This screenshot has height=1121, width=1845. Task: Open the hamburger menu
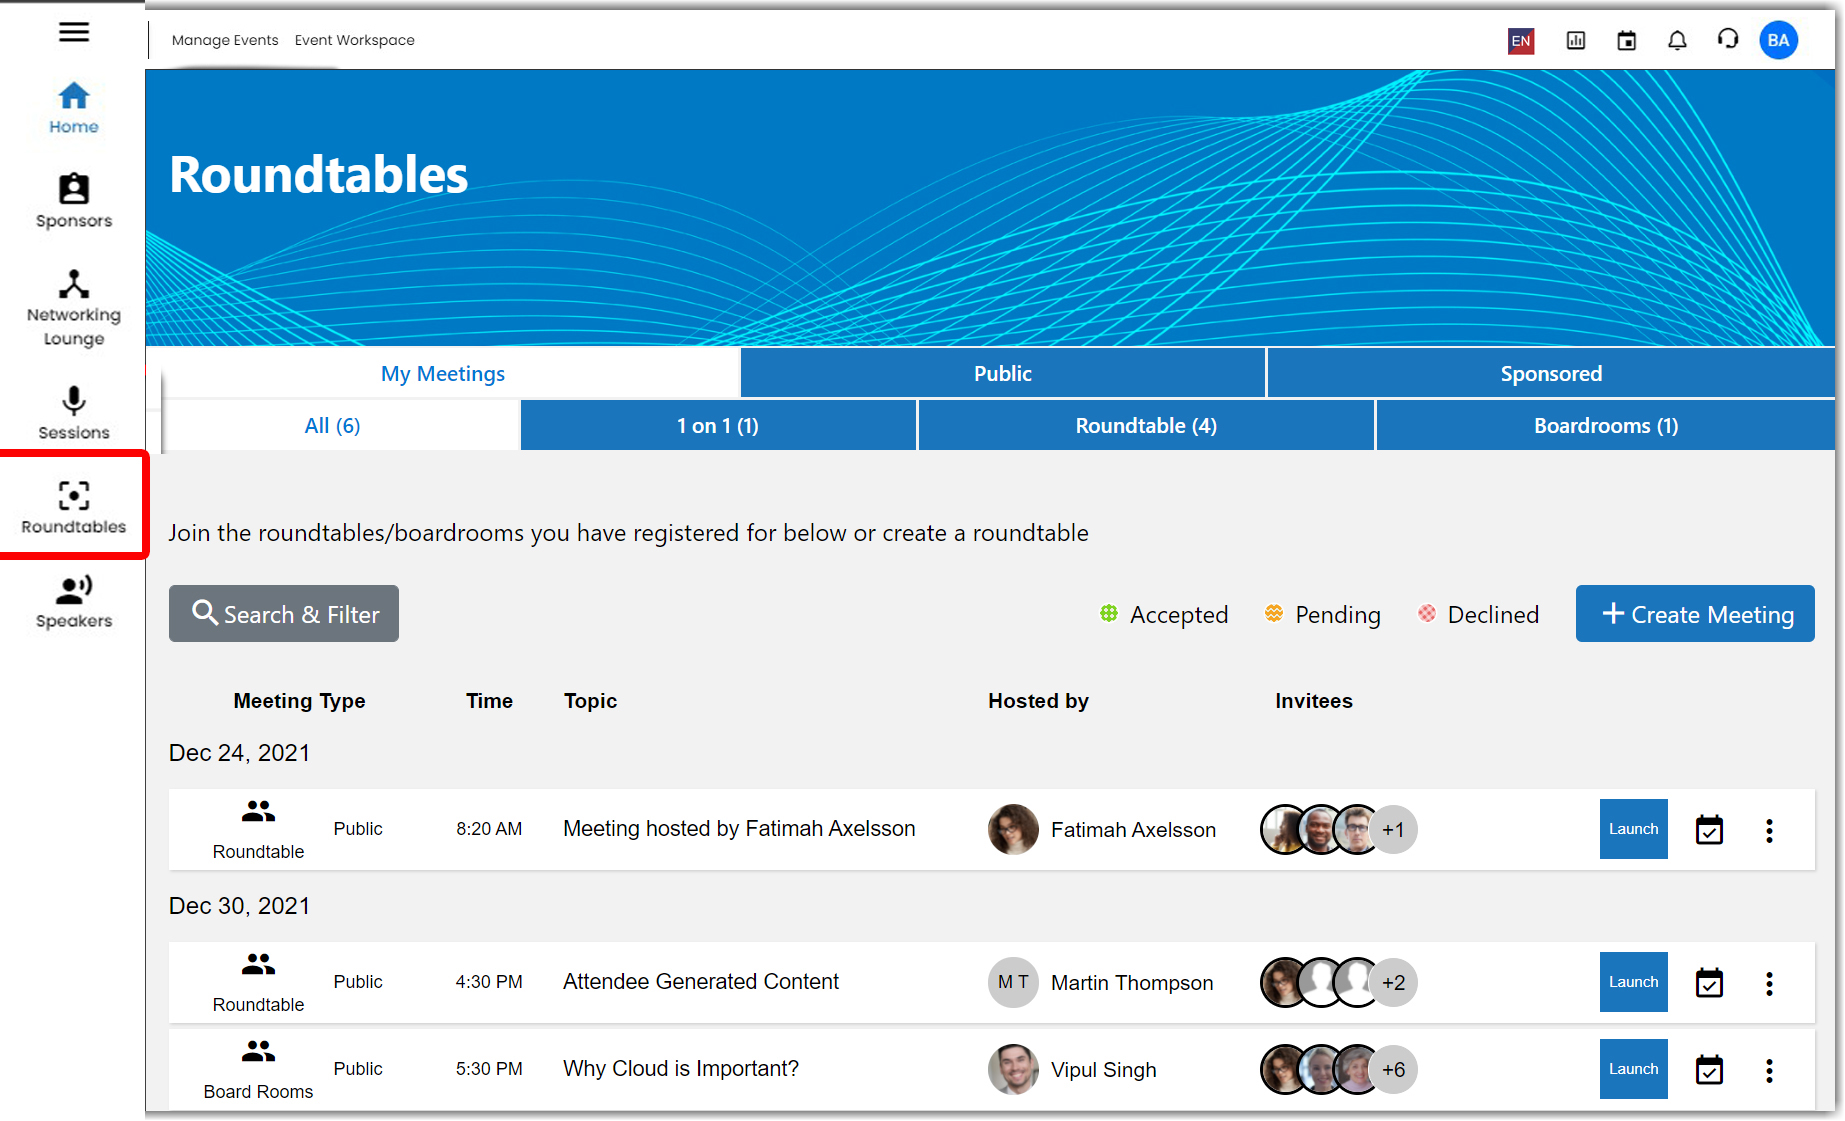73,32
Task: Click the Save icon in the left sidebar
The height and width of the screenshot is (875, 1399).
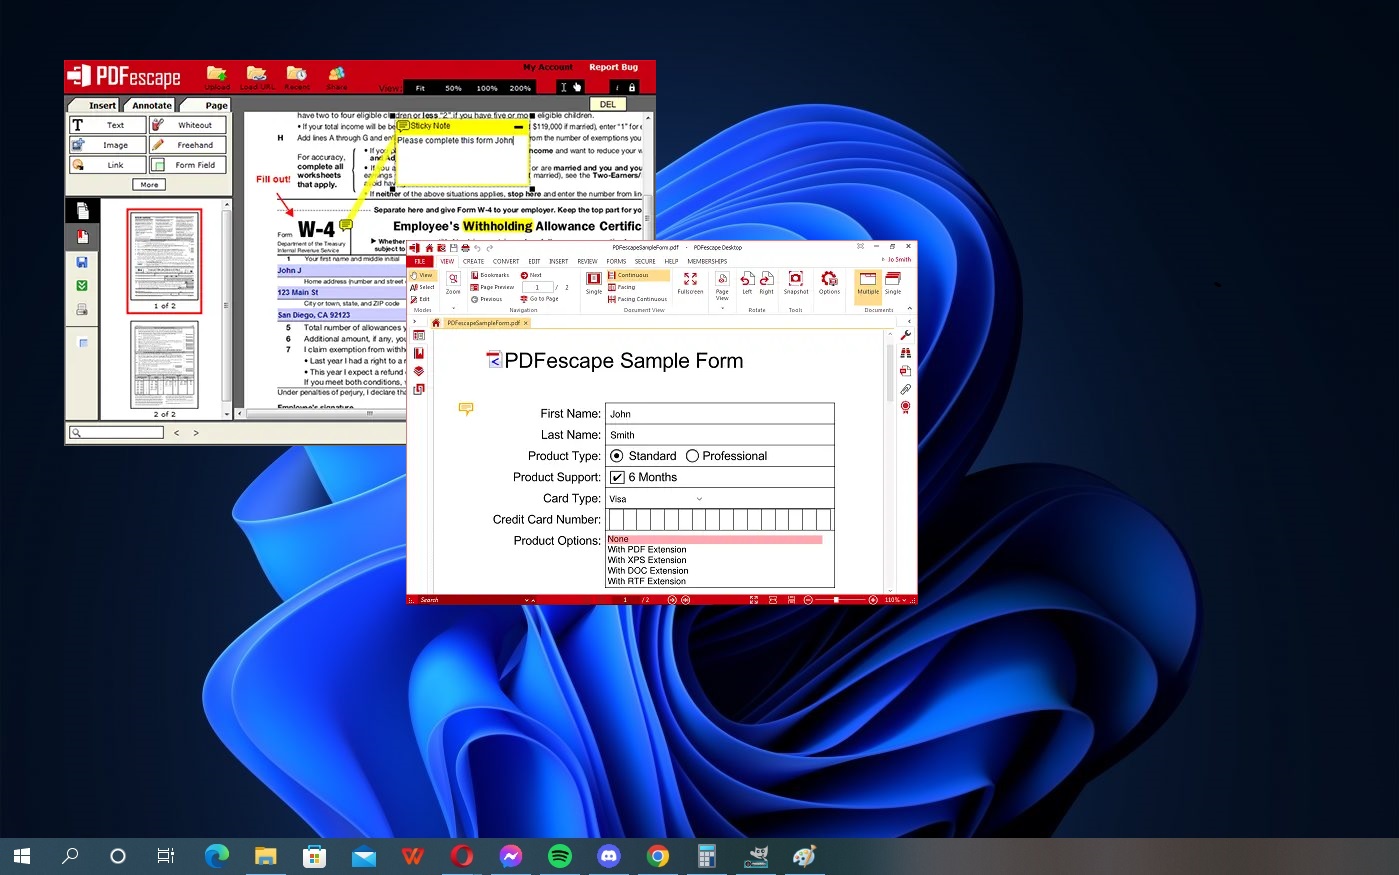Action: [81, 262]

------------------------------------------------------------------------

■ DIRECTIONS
Would you write out exactly the lines of the data from the one holding "Task: Click the Save icon in the left sidebar" to the final line, both included, with pictures left out?

■ SOLUTION BELOW
Task: Click the Save icon in the left sidebar
The height and width of the screenshot is (875, 1399).
Action: [81, 262]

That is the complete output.